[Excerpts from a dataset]
————————

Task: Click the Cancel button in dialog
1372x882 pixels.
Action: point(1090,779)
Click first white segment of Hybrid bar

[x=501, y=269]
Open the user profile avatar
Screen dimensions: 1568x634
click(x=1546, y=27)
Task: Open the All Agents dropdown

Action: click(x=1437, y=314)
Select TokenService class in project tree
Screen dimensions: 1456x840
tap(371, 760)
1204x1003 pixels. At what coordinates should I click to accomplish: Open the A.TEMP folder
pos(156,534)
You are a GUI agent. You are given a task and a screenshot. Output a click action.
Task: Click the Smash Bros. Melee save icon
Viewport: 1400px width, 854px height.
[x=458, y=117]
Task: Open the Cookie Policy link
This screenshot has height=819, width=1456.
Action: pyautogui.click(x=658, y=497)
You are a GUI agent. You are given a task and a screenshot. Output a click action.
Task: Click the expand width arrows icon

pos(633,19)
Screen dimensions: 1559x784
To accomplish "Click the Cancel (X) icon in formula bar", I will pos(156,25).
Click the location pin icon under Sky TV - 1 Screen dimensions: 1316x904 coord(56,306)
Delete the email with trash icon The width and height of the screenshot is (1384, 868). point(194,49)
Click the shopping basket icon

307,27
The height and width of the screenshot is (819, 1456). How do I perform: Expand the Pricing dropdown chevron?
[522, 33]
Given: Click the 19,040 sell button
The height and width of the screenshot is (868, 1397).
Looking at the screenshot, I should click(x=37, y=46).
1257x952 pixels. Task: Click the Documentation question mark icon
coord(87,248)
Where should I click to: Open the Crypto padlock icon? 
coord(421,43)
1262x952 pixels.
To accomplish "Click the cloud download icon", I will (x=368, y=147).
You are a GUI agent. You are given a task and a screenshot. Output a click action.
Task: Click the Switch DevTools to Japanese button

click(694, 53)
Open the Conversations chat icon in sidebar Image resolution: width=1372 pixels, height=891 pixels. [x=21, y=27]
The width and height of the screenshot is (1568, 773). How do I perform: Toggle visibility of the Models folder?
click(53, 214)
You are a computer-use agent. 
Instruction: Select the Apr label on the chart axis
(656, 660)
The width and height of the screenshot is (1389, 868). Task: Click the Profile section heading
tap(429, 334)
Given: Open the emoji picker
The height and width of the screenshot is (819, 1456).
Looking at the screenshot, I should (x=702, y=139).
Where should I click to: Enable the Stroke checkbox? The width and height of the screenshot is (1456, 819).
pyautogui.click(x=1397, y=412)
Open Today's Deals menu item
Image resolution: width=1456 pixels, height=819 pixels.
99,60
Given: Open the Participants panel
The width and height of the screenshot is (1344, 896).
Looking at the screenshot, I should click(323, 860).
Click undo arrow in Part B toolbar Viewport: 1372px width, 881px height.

————————

#### Work instruction
The word "Cancel" appears in some of the lines above. Copy those lines.

#### Your solution
Task: Click the Cancel button in dialog
To accomplish "Click the Cancel (X) icon in formula bar", I will pos(156,25).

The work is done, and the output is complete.